- **USING THE INFORMATION**:
1. Transcribe the passage on parenting young athletes word for word, starting at "If the ultimate" and ending at "focus on winning.".
2. Pick up the passage on parenting young athletes after its last sentence and carry it forward.

- **SELECTED EXTRACT**:
- - -

If the ultimate goal in the sport experience is to be challenged into continual improvement, then as a parent, we must congratulate our children on a game well played! We should always focus on the positive improvements that were made and not be critical of the mistakes. We can cheer for great performances and good plays, on both teams, by all athletes. This helps to teach the value of competition and performance improvement, rather than putting all the focus on winning.

Let the Coach be the Coach.

As former athletes, Landen’s father and I often coached him when he was younger. But, as Landen moved up through AAU sports, it was critical that we put him on a team in which we could allow the coach to guide our son through the games and motivate him during the practices. Therefore, it was highly important to choose the right coach. This is not always easy! We will often disagree with the coach, but it is important to model respect. The message I tried to relay to Landen’s AAU coach was this: I am trusting you to learn what motivates my son so that you can help him develop into the best possible athlete while I continue to parent and guide him into becoming the best young man he can be. As I warned parents in my Recruited blog – do not give your parenting over to the coaches. It’s still your job until they are off to college. I always told Landen that I only have 18 years to parent you. And within that 18 years I will set our family standards, teach you boundaries, do my best to model good behaviors, and I will expect you to become the best person you can. Once our teenagers leave for college, the parenting is done so do it while you have the chance! If the other kids on the team don’t have the same rules or expectations you want your teenager to uphold, then you can say, “Sorry, but our family standards and my expectations for you are all that matters because my goal as a parent is to give you the best opportunity possible!”  So, be the parent, be the biggest fan, but let the coach do the coaching.  While your teen is participating in high school, AAU and club sports, we can provide development tips, good nutrition, opportunities to practice, parental guidance, encouragement, empathy, transportation, and help with fund-raisers. But we should really avoid trying to interfere with coaching during the competition. If you feel that a bad example was set by the coach, then talk to your teen about what you saw and the lesson you’d prefer they learn from the experience. Again, it’s very important to choose the right coach. But it’s equally important to teach your teenager what your expectations are for their behavior in any situation.

- - -

- **MATERIAL SHOWN**:

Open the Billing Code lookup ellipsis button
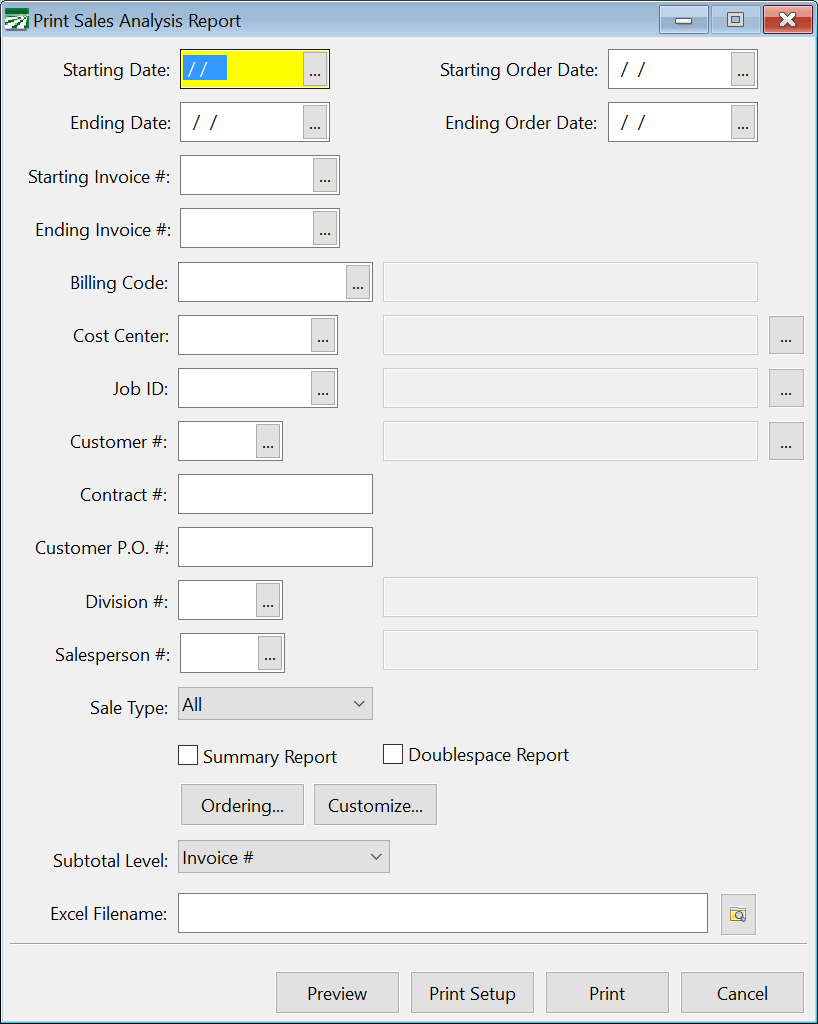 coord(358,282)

- - -

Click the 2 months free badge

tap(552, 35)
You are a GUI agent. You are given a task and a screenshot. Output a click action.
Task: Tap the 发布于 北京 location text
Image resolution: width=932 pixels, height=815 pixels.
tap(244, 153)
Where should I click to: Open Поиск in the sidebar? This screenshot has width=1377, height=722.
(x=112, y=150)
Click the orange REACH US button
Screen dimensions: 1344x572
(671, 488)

- - -

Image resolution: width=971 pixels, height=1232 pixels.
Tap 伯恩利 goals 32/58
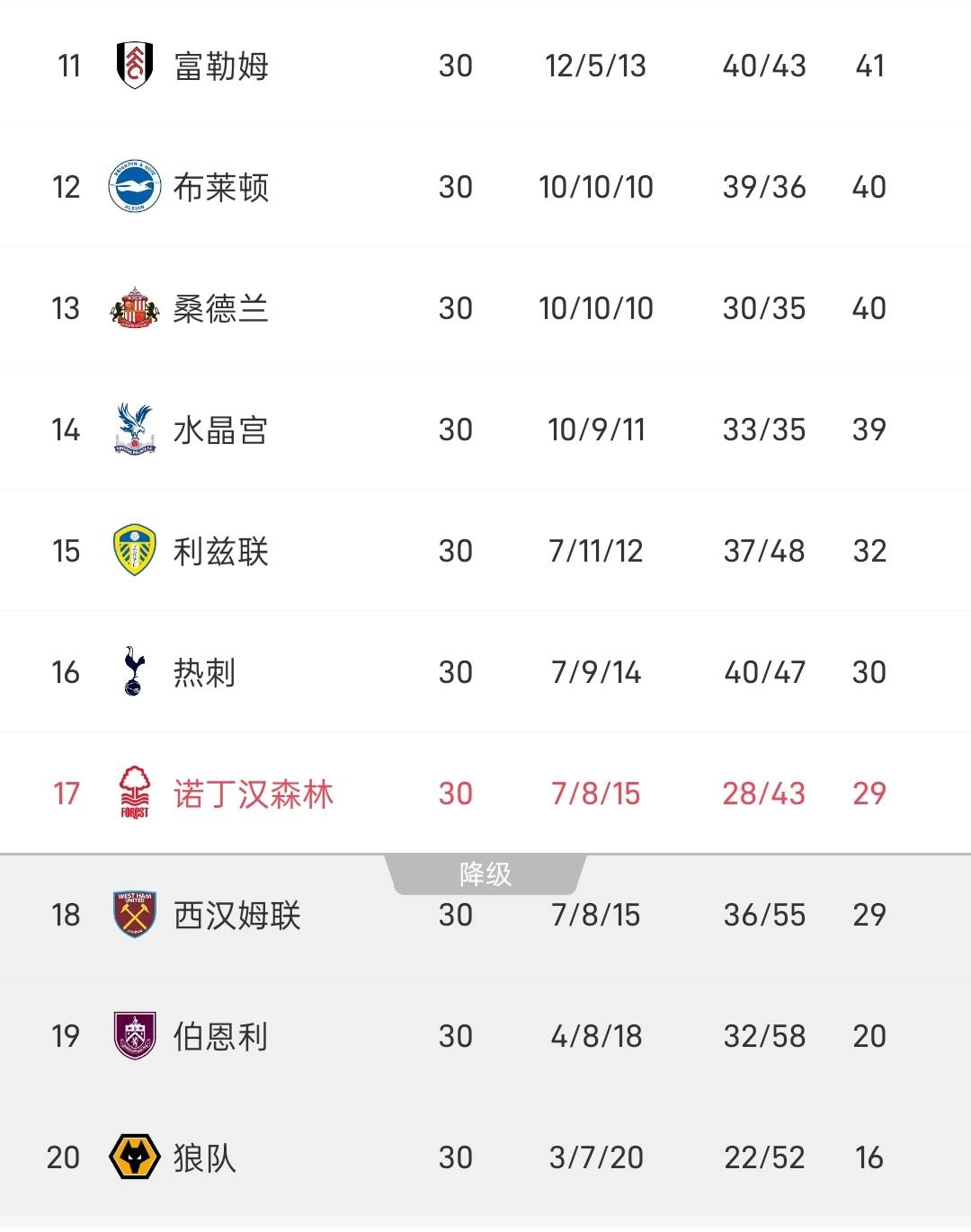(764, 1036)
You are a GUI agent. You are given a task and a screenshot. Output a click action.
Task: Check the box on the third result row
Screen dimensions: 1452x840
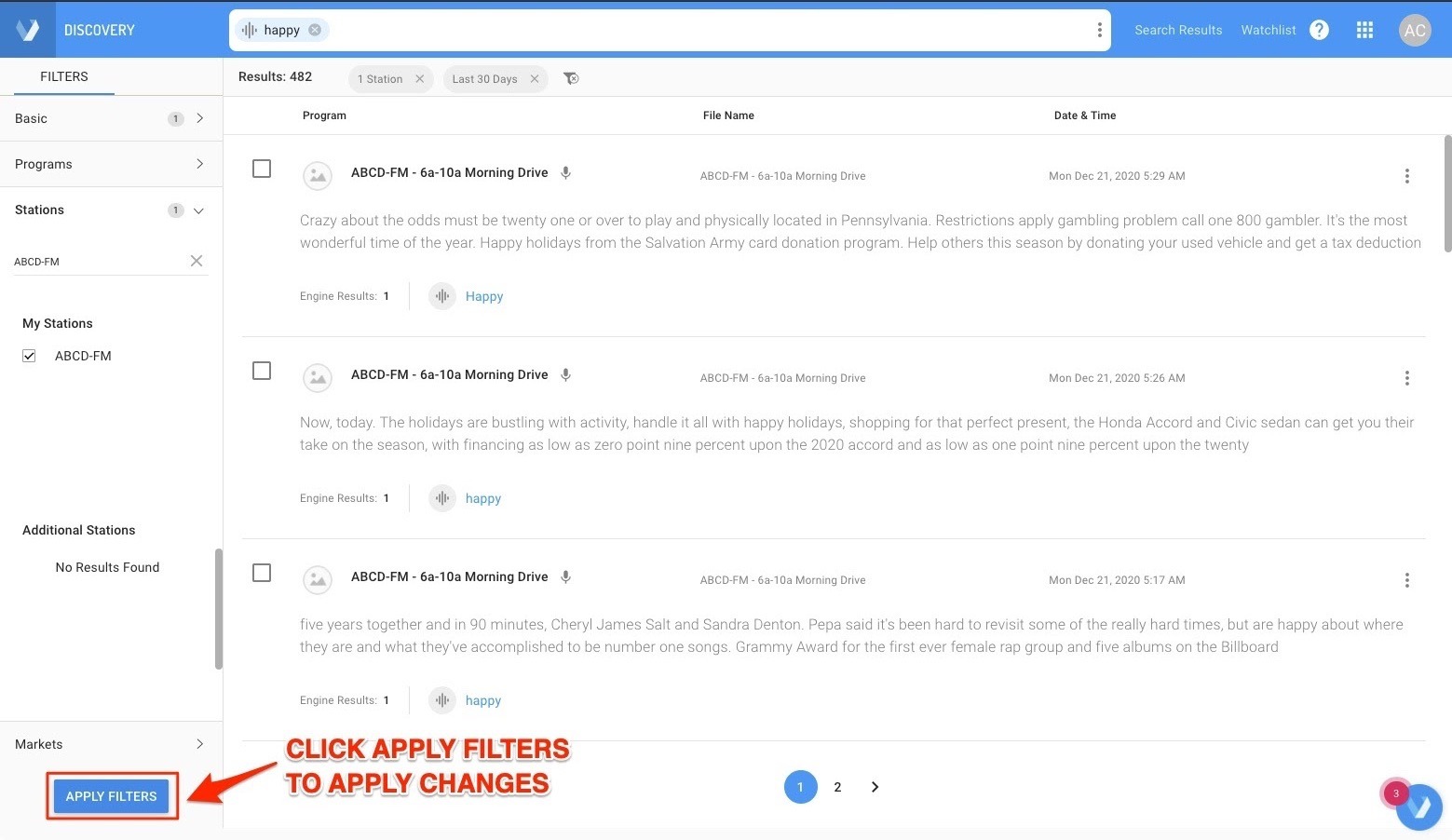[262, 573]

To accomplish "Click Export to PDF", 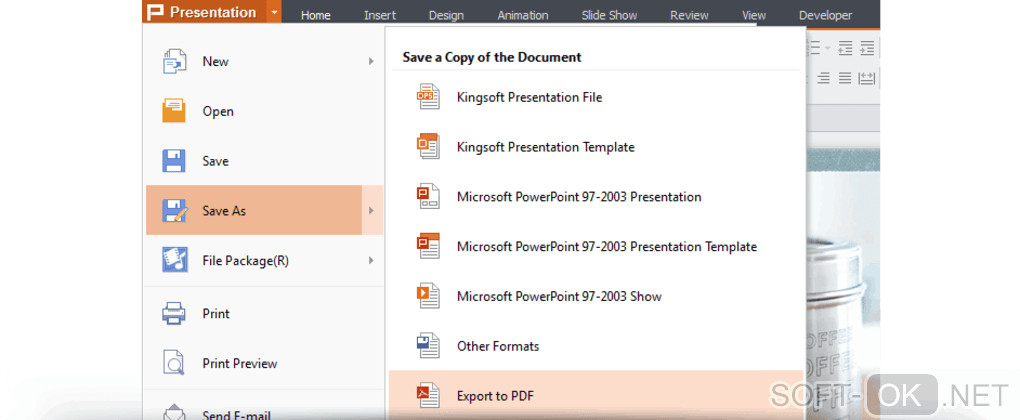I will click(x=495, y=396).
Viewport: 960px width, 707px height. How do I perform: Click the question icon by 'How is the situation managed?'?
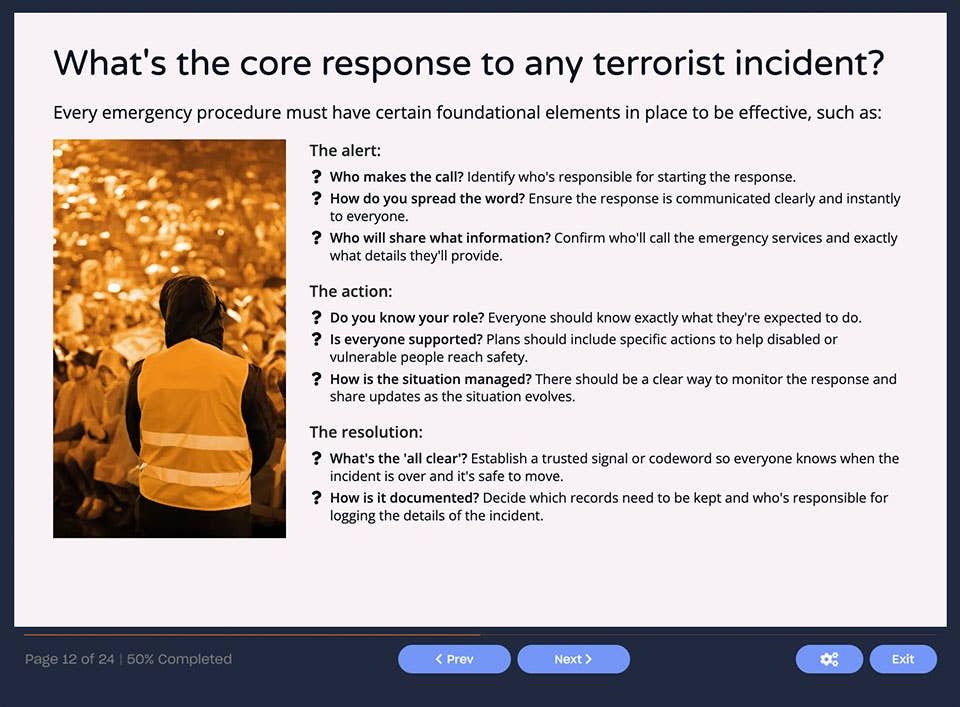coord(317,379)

- - -

- **RESPONSES IN ORDER**:
1.
If the ultimate goal in the sport experience is to be challenged into continual improvement, then as a parent, we must congratulate our children on a game well played! We should always focus on the positive improvements that were made and not be critical of the mistakes. We can cheer for great performances and good plays, on both teams, by all athletes. This helps to teach the value of competition and performance improvement, rather than putting all the focus on winning.

2.
Once Landen became a university student athlete, it was even more important to let go and let him develop under a new coaching staff. During our first parent coach meeting at KU, Coach Self told all of us that we would no longer know our son’s basketball abilities better than him. Coach told us that we were welcome to contact him anytime, but please don’t ask about playing time or give coaching tips. It’s important for the parents of student athletes to turn over athletic development to the coaches and take a ‘hands off’ approach to engaging in their sports training. We must leave the coaching and instruction to the coach.

As a parent of a student athlete, we should take a support role only. We can be the encourager and the cheerleader. We can listen and offer advice on how to deal with tough situations, and most importantly, we can show respect to the coaches, pray for the coaches, pray for the team, and watch the amazing way the sports can teach our sons and daughters to become great teammates and gifted leaders!

2 thoughts on “PARENTS RAISING ATHLETES

  1. I could not agree more with EVERYTHING in this post! Thank you for providing this outstanding resource. Looking forward to cheering on Landen and the rest of his Jayhawk teammates tonight!! RCJH!!!